_Set task_:
In the data below, change every "a particular element" to "a specific element" and leave all other text unchanged.

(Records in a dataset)
┌──

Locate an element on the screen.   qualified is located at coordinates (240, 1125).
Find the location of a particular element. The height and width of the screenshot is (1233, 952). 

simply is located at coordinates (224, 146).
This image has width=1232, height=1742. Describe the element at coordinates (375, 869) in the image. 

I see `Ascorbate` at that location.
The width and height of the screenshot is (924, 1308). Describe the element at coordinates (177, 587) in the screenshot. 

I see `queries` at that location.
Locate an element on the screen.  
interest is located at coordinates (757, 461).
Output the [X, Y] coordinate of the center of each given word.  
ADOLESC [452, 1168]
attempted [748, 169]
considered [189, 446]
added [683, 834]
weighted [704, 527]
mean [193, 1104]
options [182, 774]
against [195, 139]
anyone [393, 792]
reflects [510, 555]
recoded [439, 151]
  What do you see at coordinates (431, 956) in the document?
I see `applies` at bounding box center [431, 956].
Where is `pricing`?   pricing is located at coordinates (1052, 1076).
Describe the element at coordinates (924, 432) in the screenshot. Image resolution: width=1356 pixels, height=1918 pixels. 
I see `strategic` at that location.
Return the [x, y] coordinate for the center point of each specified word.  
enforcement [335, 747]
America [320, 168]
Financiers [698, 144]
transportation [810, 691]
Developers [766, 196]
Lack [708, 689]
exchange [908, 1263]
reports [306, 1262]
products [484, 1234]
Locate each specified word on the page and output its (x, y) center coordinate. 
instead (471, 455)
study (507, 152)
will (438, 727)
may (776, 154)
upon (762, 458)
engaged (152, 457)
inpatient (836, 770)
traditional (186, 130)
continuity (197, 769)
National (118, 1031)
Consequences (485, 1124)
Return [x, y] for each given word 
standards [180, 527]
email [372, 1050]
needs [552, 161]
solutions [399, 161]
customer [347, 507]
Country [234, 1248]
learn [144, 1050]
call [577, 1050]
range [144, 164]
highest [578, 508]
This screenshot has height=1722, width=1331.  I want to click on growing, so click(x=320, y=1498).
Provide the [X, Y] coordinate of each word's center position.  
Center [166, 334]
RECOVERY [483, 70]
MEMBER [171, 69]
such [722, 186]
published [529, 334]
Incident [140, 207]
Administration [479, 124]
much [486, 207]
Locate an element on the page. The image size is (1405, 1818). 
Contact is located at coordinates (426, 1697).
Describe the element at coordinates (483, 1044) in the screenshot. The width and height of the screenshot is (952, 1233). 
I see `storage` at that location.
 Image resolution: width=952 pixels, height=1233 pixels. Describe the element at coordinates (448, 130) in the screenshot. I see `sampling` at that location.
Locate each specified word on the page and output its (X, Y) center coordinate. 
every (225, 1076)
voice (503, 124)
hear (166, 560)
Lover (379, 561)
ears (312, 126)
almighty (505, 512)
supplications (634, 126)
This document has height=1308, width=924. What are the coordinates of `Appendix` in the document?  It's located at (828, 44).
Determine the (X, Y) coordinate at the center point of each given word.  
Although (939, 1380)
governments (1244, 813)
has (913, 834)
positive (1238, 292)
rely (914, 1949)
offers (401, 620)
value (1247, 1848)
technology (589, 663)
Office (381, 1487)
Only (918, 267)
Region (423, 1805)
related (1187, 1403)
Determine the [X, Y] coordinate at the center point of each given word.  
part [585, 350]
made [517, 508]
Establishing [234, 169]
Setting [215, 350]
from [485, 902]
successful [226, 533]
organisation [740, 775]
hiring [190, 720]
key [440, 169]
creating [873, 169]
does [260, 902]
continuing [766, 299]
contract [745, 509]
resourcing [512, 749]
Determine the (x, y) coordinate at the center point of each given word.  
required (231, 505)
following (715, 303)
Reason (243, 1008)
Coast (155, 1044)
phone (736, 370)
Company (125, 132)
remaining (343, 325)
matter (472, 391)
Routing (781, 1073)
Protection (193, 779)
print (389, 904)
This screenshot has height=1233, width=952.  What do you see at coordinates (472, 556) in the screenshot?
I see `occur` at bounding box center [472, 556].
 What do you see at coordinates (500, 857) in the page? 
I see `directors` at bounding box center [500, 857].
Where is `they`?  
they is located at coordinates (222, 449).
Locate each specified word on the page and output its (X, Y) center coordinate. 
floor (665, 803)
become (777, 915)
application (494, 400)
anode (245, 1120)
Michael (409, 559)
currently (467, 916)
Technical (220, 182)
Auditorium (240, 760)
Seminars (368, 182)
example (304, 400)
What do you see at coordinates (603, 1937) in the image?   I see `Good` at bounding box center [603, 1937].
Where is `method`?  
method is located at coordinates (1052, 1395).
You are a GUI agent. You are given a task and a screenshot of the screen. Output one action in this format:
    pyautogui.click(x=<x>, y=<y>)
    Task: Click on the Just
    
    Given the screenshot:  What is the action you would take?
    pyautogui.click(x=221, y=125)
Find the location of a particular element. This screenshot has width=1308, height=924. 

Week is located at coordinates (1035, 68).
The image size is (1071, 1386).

└──

_Answer to the exercise_:
Locate an element on the screen.   qualified is located at coordinates (240, 1125).
Find the location of a specific element. The height and width of the screenshot is (1233, 952). 

simply is located at coordinates (224, 146).
This image has width=1232, height=1742. Describe the element at coordinates (375, 869) in the image. 

I see `Ascorbate` at that location.
The width and height of the screenshot is (924, 1308). Describe the element at coordinates (177, 587) in the screenshot. 

I see `queries` at that location.
Locate an element on the screen.  
interest is located at coordinates (757, 461).
Output the [X, Y] coordinate of the center of each given word.  
ADOLESC [452, 1168]
attempted [748, 169]
considered [189, 446]
added [683, 834]
weighted [704, 527]
mean [193, 1104]
options [182, 774]
against [195, 139]
anyone [393, 792]
reflects [510, 555]
recoded [439, 151]
  What do you see at coordinates (431, 956) in the document?
I see `applies` at bounding box center [431, 956].
Where is `pricing`?   pricing is located at coordinates (1052, 1076).
Describe the element at coordinates (924, 432) in the screenshot. Image resolution: width=1356 pixels, height=1918 pixels. 
I see `strategic` at that location.
Return the [x, y] coordinate for the center point of each specified word.  
enforcement [335, 747]
America [320, 168]
Financiers [698, 144]
transportation [810, 691]
Developers [766, 196]
Lack [708, 689]
exchange [908, 1263]
reports [306, 1262]
products [484, 1234]
Locate each specified word on the page and output its (x, y) center coordinate. 
instead (471, 455)
study (507, 152)
will (438, 727)
may (776, 154)
upon (762, 458)
engaged (152, 457)
inpatient (836, 770)
traditional (186, 130)
continuity (197, 769)
National (118, 1031)
Consequences (485, 1124)
Return [x, y] for each given word 
standards [180, 527]
email [372, 1050]
needs [552, 161]
solutions [399, 161]
customer [347, 507]
Country [234, 1248]
learn [144, 1050]
call [577, 1050]
range [144, 164]
highest [578, 508]
This screenshot has height=1722, width=1331.  I want to click on growing, so click(x=320, y=1498).
Provide the [X, Y] coordinate of each word's center position.  
Center [166, 334]
RECOVERY [483, 70]
MEMBER [171, 69]
such [722, 186]
published [529, 334]
Incident [140, 207]
Administration [479, 124]
much [486, 207]
Locate an element on the page. The image size is (1405, 1818). 
Contact is located at coordinates (426, 1697).
Describe the element at coordinates (483, 1044) in the screenshot. The width and height of the screenshot is (952, 1233). 
I see `storage` at that location.
 Image resolution: width=952 pixels, height=1233 pixels. Describe the element at coordinates (448, 130) in the screenshot. I see `sampling` at that location.
Locate each specified word on the page and output its (X, Y) center coordinate. 
every (225, 1076)
voice (503, 124)
hear (166, 560)
Lover (379, 561)
ears (312, 126)
almighty (505, 512)
supplications (634, 126)
This document has height=1308, width=924. What are the coordinates of `Appendix` in the document?  It's located at (828, 44).
Determine the (X, Y) coordinate at the center point of each given word.  
Although (939, 1380)
governments (1244, 813)
has (913, 834)
positive (1238, 292)
rely (914, 1949)
offers (401, 620)
value (1247, 1848)
technology (589, 663)
Office (381, 1487)
Only (918, 267)
Region (423, 1805)
related (1187, 1403)
Determine the [X, Y] coordinate at the center point of each given word.  
part [585, 350]
made [517, 508]
Establishing [234, 169]
Setting [215, 350]
from [485, 902]
successful [226, 533]
organisation [740, 775]
hiring [190, 720]
key [440, 169]
creating [873, 169]
does [260, 902]
continuing [766, 299]
contract [745, 509]
resourcing [512, 749]
Determine the (x, y) coordinate at the center point of each given word.  
required (231, 505)
following (715, 303)
Reason (243, 1008)
Coast (155, 1044)
phone (736, 370)
Company (125, 132)
remaining (343, 325)
matter (472, 391)
Routing (781, 1073)
Protection (193, 779)
print (389, 904)
This screenshot has height=1233, width=952.  What do you see at coordinates (472, 556) in the screenshot?
I see `occur` at bounding box center [472, 556].
 What do you see at coordinates (500, 857) in the page? 
I see `directors` at bounding box center [500, 857].
Where is `they`?  
they is located at coordinates (222, 449).
Locate each specified word on the page and output its (X, Y) center coordinate. 
floor (665, 803)
become (777, 915)
application (494, 400)
anode (245, 1120)
Michael (409, 559)
currently (467, 916)
Technical (220, 182)
Auditorium (240, 760)
Seminars (368, 182)
example (304, 400)
What do you see at coordinates (603, 1937) in the image?   I see `Good` at bounding box center [603, 1937].
Where is `method`?  
method is located at coordinates (1052, 1395).
You are a GUI agent. You are given a task and a screenshot of the screen. Output one action in this format:
    pyautogui.click(x=<x>, y=<y>)
    Task: Click on the Just
    
    Given the screenshot:  What is the action you would take?
    pyautogui.click(x=221, y=125)
Find the location of a specific element. This screenshot has width=1308, height=924. 

Week is located at coordinates (1035, 68).
The image size is (1071, 1386).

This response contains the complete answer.